The Used Car Price Prediction dataset contains 4,009 vehicle listings collected from the automotive marketplace cars.com. Each row represents a unique car and includes nine key attributes relevant to pricing and vehicle characteristics. Dataset is taken from Kaggle: https://www.kaggle.com/datasets/taeefnajib/used-car-price-prediction-dataset
The dataset provides information on:
Brand and model – manufacturer and specific vehicle model
Model year – age of the car, influencing depreciation
Mileage – an indicator of usage and wear
Fuel type – e.g., gasoline, diesel, electric, hybrid
Engine type – performance and efficiency characteristics
Transmission – automatic or manual
Exterior/interior colors – aesthetic properties
Accident history – whether the car has previously been damaged
Clean title – legal/ownership status
Price – listed price of the vehicle
Overall, the dataset offers a structured overview of key features that influence used car valuation. It is well-suited for analytical tasks such as understanding pricing drivers, exploring consumer preferences, and building predictive models for vehicle prices. # Raw data
We load the original CSV directly from the project data folder using
here() so paths work regardless of the working
directory.
raw_path <- here("data", "raw", "used_cars.csv")

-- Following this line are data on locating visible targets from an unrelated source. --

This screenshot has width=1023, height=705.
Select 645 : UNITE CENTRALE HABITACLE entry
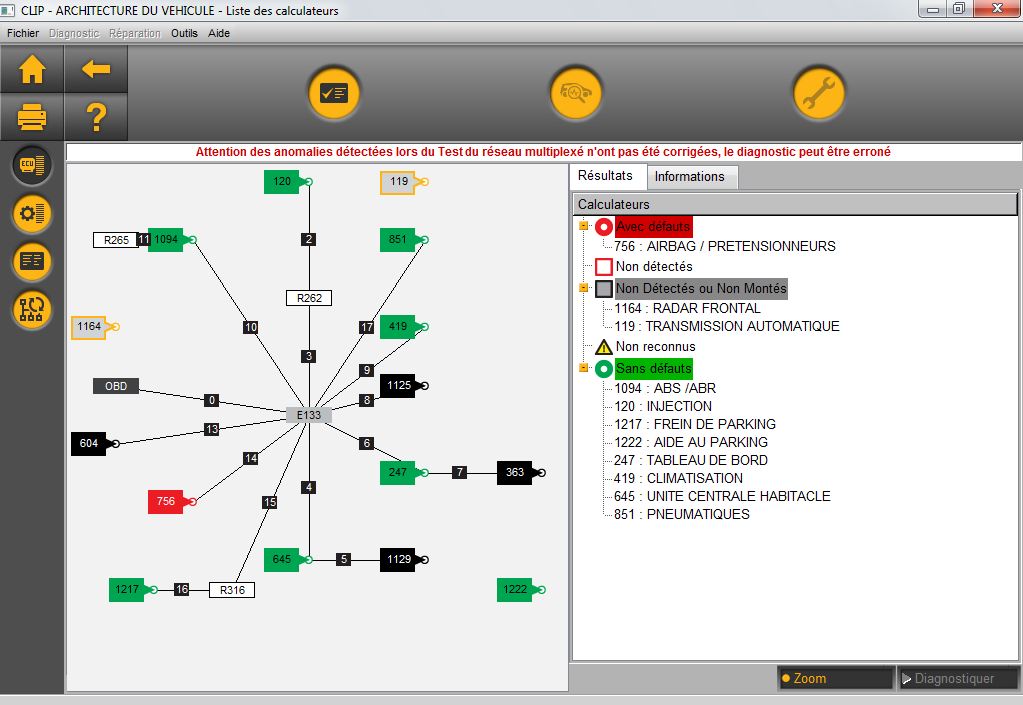pos(722,496)
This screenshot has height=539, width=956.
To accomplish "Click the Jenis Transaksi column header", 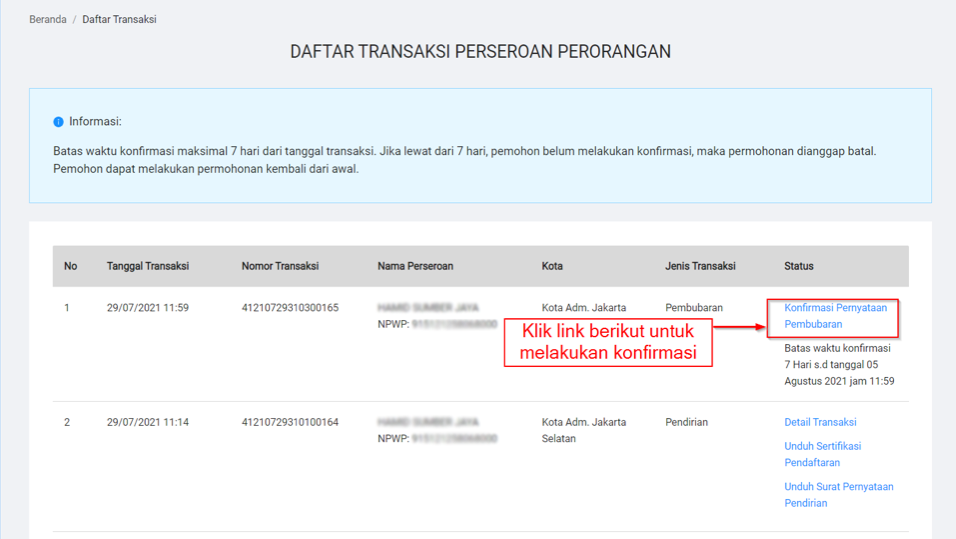I will click(700, 266).
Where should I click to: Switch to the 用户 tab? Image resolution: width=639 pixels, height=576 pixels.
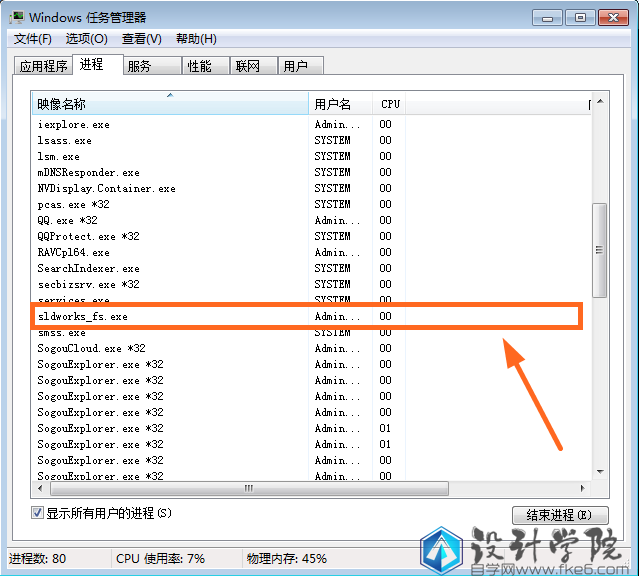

cars_raw <- readr::read_csv(raw_path, show_col_types = FALSE)
Basic structure and summary statistics of the raw dataset:
glimpse(cars_raw)
## Rows: 4,009
## Columns: 12
## $ brand <chr> "Ford", "Hyundai", "Lexus", "INFINITI", "Audi", "Acura", …
## $ model <chr> "Utility Police Interceptor Base", "Palisade SEL", "RX 35…
## $ model_year <dbl> 2013, 2021, 2022, 2015, 2021, 2016, 2017, 2001, 2021, 202…
## $ milage <chr> "51,000 mi.", "34,742 mi.", "22,372 mi.", "88,900 mi.", "…
## $ fuel_type <chr> "E85 Flex Fuel", "Gasoline", "Gasoline", "Hybrid", "Gasol…
## $ engine <chr> "300.0HP 3.7L V6 Cylinder Engine Flex Fuel Capability", "…
## $ transmission <chr> "6-Speed A/T", "8-Speed Automatic", "Automatic", "7-Speed…
## $ ext_col <chr> "Black", "Moonlight Cloud", "Blue", "Black", "Glacier Whi…
## $ int_col <chr> "Black", "Gray", "Black", "Black", "Black", "Ebony.", "Bl…
## $ accident <chr> "At least 1 accident or damage reported", "At least 1 acc…
## $ clean_title <chr> "Yes", "Yes", NA, "Yes", NA, NA, "Yes", "Yes", "Yes", "Ye…
## $ price <chr> "$10,300", "$38,005", "$54,598", "$15,500", "$34,999", "$…
We base the EDA on the engineered dataset
(data/processed/used_cars_features.csv) that keeps cleaned
numeric fields and derived features like age, mileage in thousands, and
accident flags.
features_path <- here("data", "processed", "used_cars_features.csv")
cars <- readr::read_delim(features_path, delim = ";", show_col_types = FALSE)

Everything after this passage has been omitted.